American tourist Frank meets mysterious British woman Elsie on the train to Venice. Romance seems to bud, but there's more to her than meets the eye.
23 Feb The Tourist (2010)
Charade
This film is quite an achievement, because it attempts to reproduce a form from 40 – 50 years ago, without any adjustment.
The form is simple, being a variety of a con movie but without announcing itself. It involves a couple and adventure; only late in the game can we put some shape on what we suspect, that someone is not who they say. It is an actor‘s format, indeed requires actors that we are thoroughly familiar with. This allows us to always be aware that we are watching a pretence: one soul pretending to be another.
The game is in following how many layers down the pretence goes. Recently, we saw an attempt in ‘Duplicity,‘ which failed. It used actors who were not capable of the form, who cannot do the sort of acting where you carry your celebrity persona, the pretended identity and the ‘real‘ identity in every scene and in parallel. In this case, we have the actors we need.

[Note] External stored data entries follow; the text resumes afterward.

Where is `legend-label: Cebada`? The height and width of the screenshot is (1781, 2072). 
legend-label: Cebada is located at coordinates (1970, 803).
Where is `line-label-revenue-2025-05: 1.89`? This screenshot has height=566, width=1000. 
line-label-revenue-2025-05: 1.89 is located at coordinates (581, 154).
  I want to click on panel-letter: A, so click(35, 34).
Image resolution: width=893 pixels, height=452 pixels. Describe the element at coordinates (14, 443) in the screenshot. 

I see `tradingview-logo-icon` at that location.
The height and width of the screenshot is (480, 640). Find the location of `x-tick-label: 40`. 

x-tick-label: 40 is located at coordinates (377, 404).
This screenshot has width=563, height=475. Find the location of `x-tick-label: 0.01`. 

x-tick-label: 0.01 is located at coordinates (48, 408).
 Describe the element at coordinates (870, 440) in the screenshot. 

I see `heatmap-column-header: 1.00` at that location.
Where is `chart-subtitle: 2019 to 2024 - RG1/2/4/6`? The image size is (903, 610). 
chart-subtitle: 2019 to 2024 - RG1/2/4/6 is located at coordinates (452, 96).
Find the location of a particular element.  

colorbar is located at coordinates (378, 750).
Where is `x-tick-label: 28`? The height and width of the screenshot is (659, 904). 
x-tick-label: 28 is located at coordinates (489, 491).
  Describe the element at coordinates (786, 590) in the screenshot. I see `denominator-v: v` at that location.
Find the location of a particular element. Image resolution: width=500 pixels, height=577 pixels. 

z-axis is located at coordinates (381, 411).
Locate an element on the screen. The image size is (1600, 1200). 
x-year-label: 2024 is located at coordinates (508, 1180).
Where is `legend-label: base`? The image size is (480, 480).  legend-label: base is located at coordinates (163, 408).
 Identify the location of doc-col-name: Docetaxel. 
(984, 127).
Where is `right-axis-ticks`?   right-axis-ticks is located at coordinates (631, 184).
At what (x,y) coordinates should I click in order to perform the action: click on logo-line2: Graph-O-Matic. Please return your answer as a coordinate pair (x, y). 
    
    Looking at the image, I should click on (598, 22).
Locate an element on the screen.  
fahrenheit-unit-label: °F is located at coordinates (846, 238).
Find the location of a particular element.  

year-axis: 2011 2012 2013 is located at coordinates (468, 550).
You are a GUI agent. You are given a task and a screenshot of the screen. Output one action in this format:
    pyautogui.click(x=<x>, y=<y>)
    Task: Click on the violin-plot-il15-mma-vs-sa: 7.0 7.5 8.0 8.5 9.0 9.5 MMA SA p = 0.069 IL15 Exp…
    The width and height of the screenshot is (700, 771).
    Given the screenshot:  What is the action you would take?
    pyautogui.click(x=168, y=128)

The story itself is simple. If you have no spoiler information going in, there is a pleasant surprise. All else is formula and Venice. It is that actors that make this work.
Depp has always been capable of this, all the way back before he had celebrity to help. Angelina has been a pleasant surprise. Her public persona is a carefully managed role, and she seems to be capable of anything thrown at her. Here, she adds value by inserting a fourth persona (after Angelina, the lover and the agent). What she does is play Audrey Hepburn playing the lover, wide-eyed with an inner skepticism.
Watch how she carries herself. Her centre of gravity and the presentation of self is all in the neck, a carriage unique to this film. This is of course what Audrey brought to the vocabulary, head and shoulders as secondary body parts. The effect is subtle, but oh so powerful.
Posted in 2011
Ted’s Evaluation — 3 of 3: Worth watching.